WASHINGTON (CN) – Justice Neil Gorsuch used a challenge to federal whistleblower protections before the Supreme Court on Tuesday to take aim at a core legal tenet of which he has long been critical.
The case at issue stems from Digital Realty Trust’s firing of Paul Somers in 2014.
Somers challenged his firing under the Dodd-Frank Wall Street Reform and Consumer Protection Act, but Digital Realty Trust contends that the law’s whistleblower protections are not applicable.
Though Somers was fired after blowing the whistle on a supervisor he accused of illegally axed certain internal controls at the company, Digital Realty Trust claimed that Somers would have needed to report his supervisor to the Securities and Exchange Commission to qualify for Dodd-Frank protections.
Deferring to how the SEC has interpreted the regulation, both the District Court and the Ninth Circuit have rejected this argument from the employer.
Gorsuch questioned this result at oral arguments Tuesday, asking how the agency could get away with such rulemaking when Dodd-Frank’s text explicitly mentions only people who come to the government to report wrongdoing.
“How much clearer could they have possibly been?” Gorsuch asked.
In legal parlance, a judicial doctrine known as Chevron deference lets administrative agencies interpret their own ambiguous statutes so long as their interpretation is reasonable.
Gorsuch gained a reputation for his criticism of Chevron deference when he sat on the 10th Circuit, and the Trump nominee’s distaste for the doctrine shone through on Tuesday as he questioned why the SEC should be allowed to change the meaning of whistleblower.
In addition to not indicating that it was considering bringing retaliation protections to people who report wrongdoing internally in its notice of proposed rulemaking, the SEC did not give detailed justification for the change after the fact, Gorsuch said.
“How does all that get you Chevron?” Gorsuch asked.
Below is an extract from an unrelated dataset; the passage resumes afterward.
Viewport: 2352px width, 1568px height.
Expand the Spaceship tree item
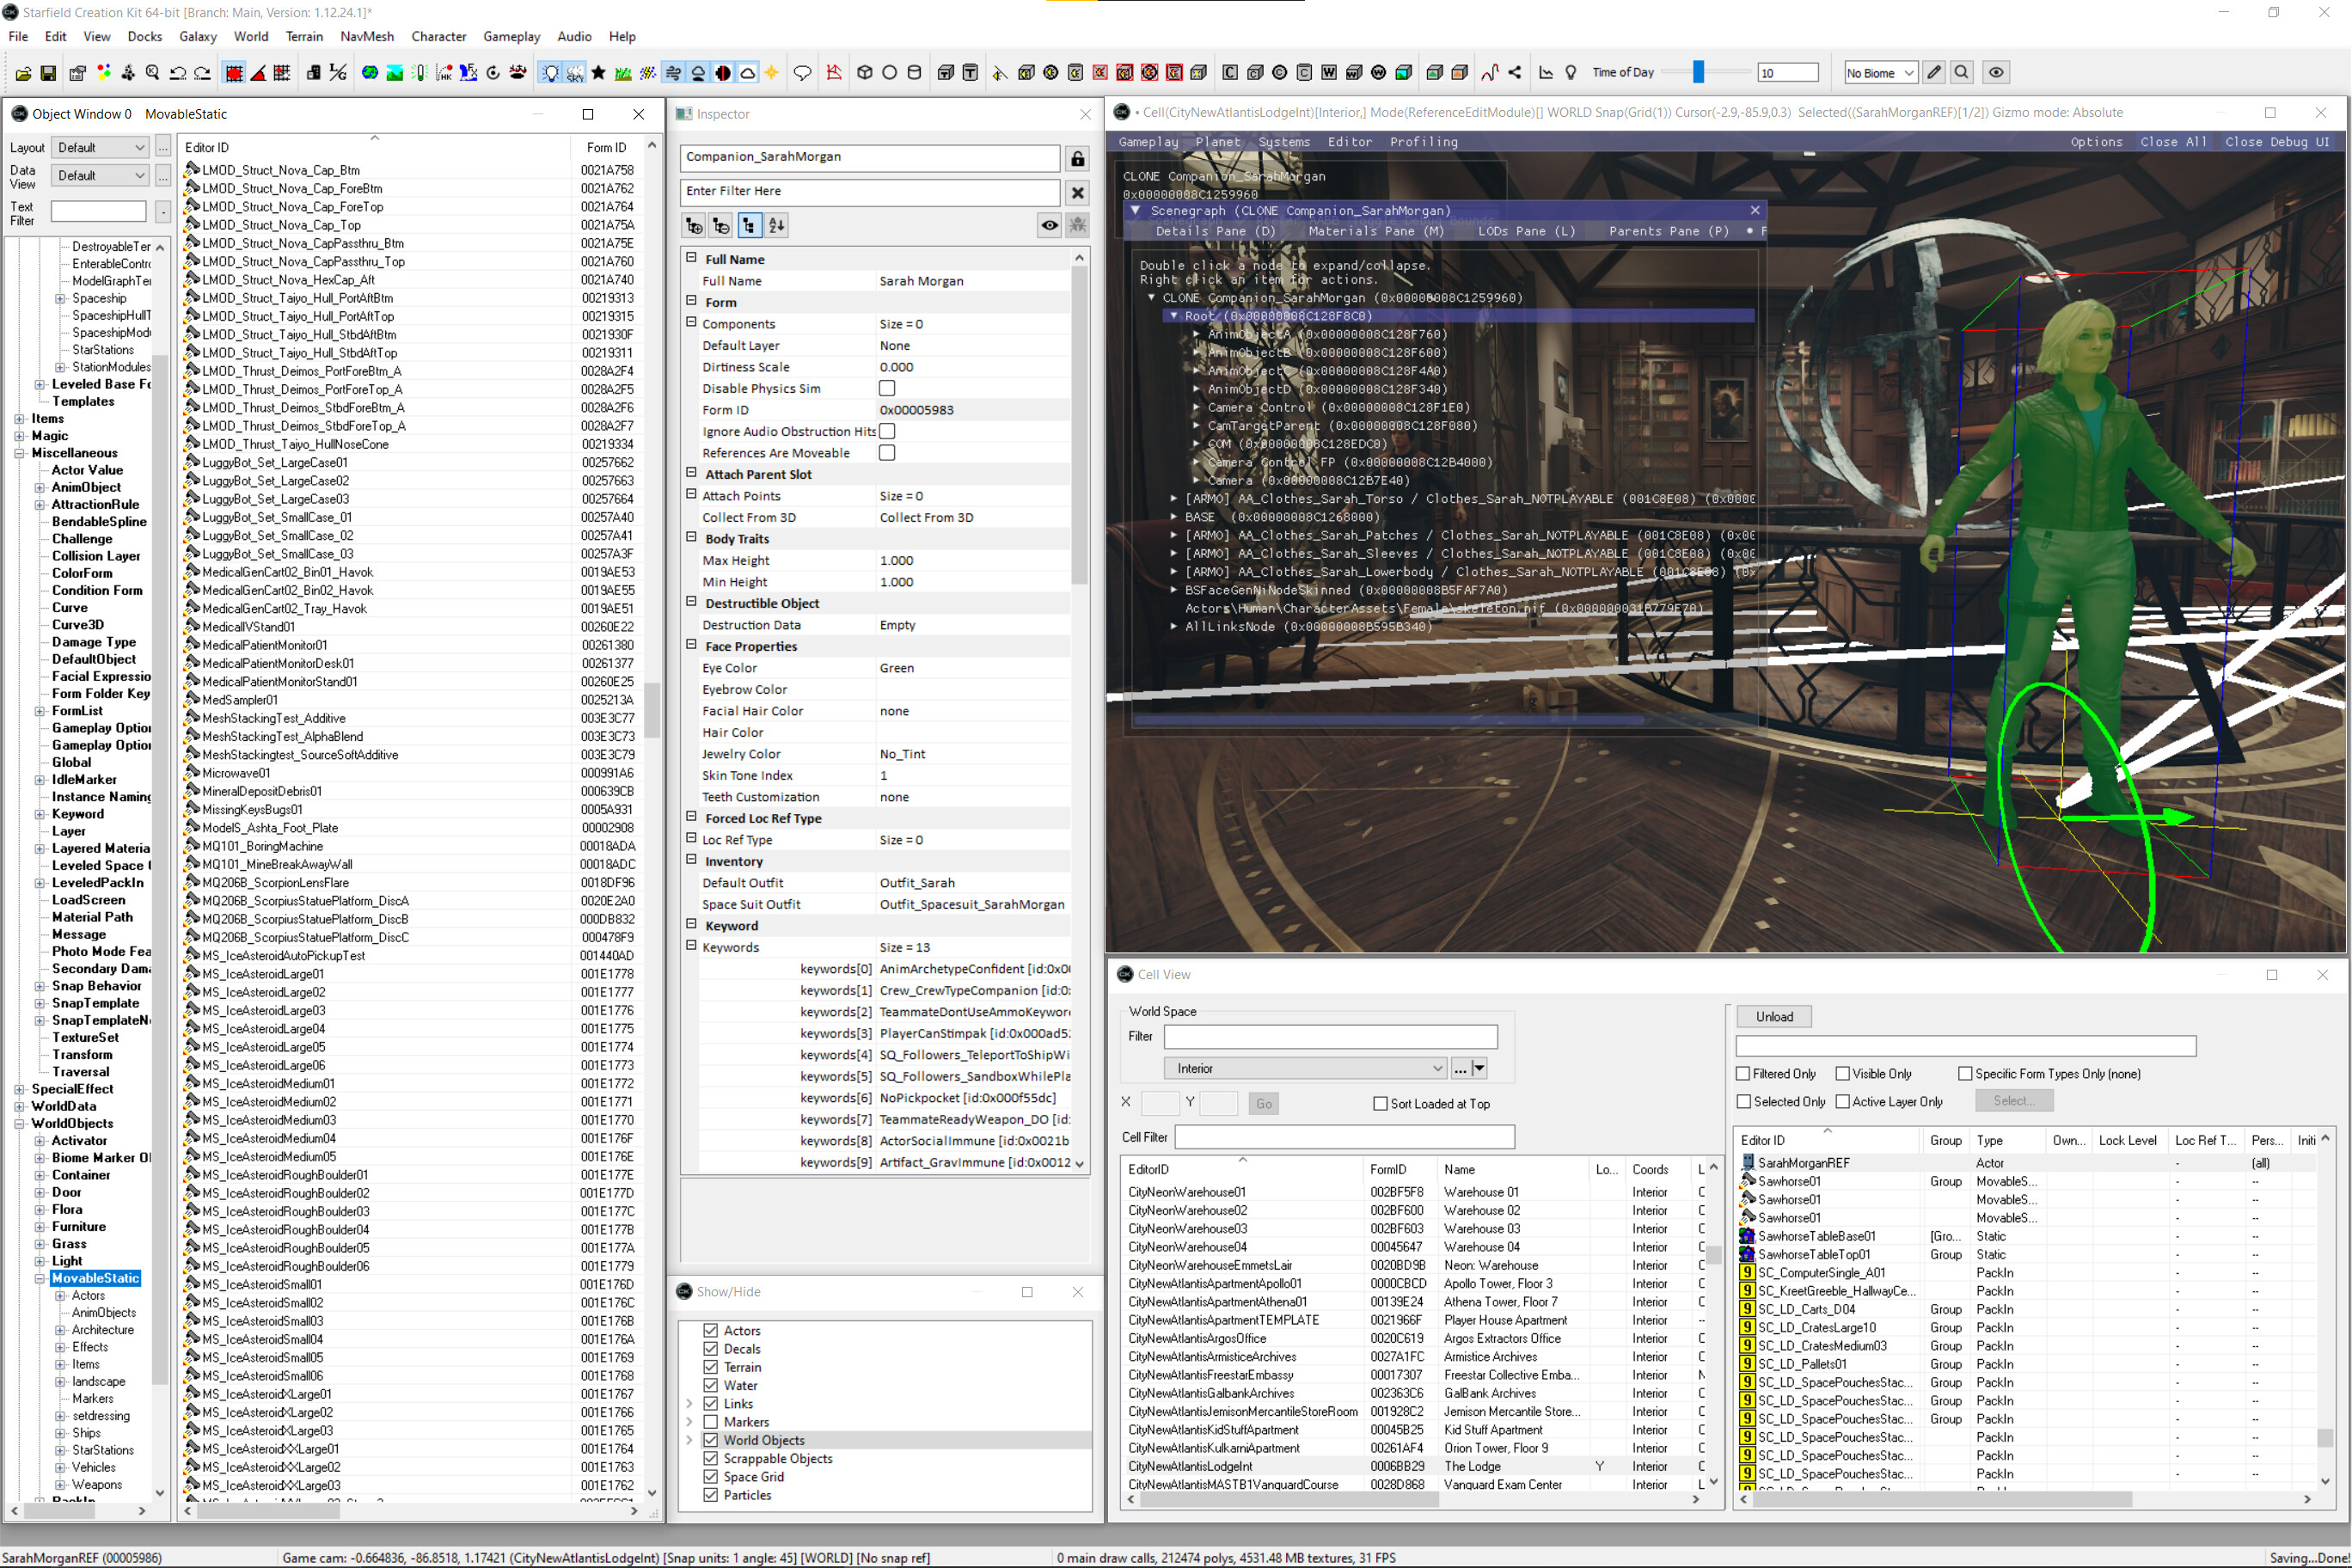click(x=59, y=298)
In the past Gorsuch has referred to Chevron deference as a “behemoth” and “an elephant in the room.” Conservatives have grown more vocal in their questioning of the doctrine recently, with the House passing a bill in January that in part aimed to stop judges from relying on Chevron.
When Assistant to the Solicitor General Christopher Michel seemed to bend to Gorsuch’s view, Justice Stephen Breyer came to the doctrine’s defense toward the end of the hearing.
“Are you wary of the government conceding that point?,” Breyer asked. “I would be wary of that because I don’t know what implications it has for other cases where, in fact, you start chipping away in an unforeseen way.”
Daniel Geyser, an attorney for Somers with the Dallas firm Stris & Maher, argued that Chevron deference is a small part of why his client should be protected from retaliation under Dodd-Frank.
Geyser said it would create a “serious anomaly” if the court were to read Dodd-Frank as protecting only employees fired after reporting misconduct to the SEC.
“The entire securities framework is hinged on internal whistleblowing,” Geyser said.
He argued that the Ninth Circuit rightly concluded that Congress meant Dodd-Frank to incorporate the internal whistleblower protections included in the Sarbanes-Oxley Act, a separate law Congress passed in the wake of the Enron scandal.
“It doesn’t make any sense to say that people have to engage in internal reporting, yet they’re unprotected when they do that,” Geyser said.
But the justices seemed skeptical of his arguments, questioning why internal whistleblowers need to have the protections of Dodd-Frank when Sarbanes-Oxley already covers them, even if its rules for filing suit are less generous.
“If you want to make it tougher, which they do, it makes sense in a statute that’s mostly about awards for reporting to the SEC to say it’s where the SEC is directly involved that we cut out the need to exhaust, while if, in fact, you read it your way we’ve basically eliminated Sarbanes-Oxley because everybody would bring it under this provision,” Breyer said.
Kannon Shanmugam, an attorney for Digital Realty Trust with the Washington firm Williams and Connolly, hammered this point during his arguments, saying the court should leave in place the scheme Congress crafted.
“Far from being absurd, that plain text interpretation is entirely consistent with the history and the structure of the whistleblower provisions and with Congress’ overarching objective of promoting reporting to the SEC,” Shanmugam said.
The two Obama nominees on the court, Justices Elena Kagan and Sonia Sotomayor, were the most critical of Digital Realty Trust’s argument that Congress meant to exclude internal reporters from Dodd-Frank’s whistleblower protections.
Kagan noted it is possible that Congress forgot about Dodd-Frank’s definition of whistleblower when it added the retaliation section late in the legislative process.
She added Shanmugam’s reading of the law could lead to the strange circumstance of someone being protected from firing just because they reported a violation a decade ago.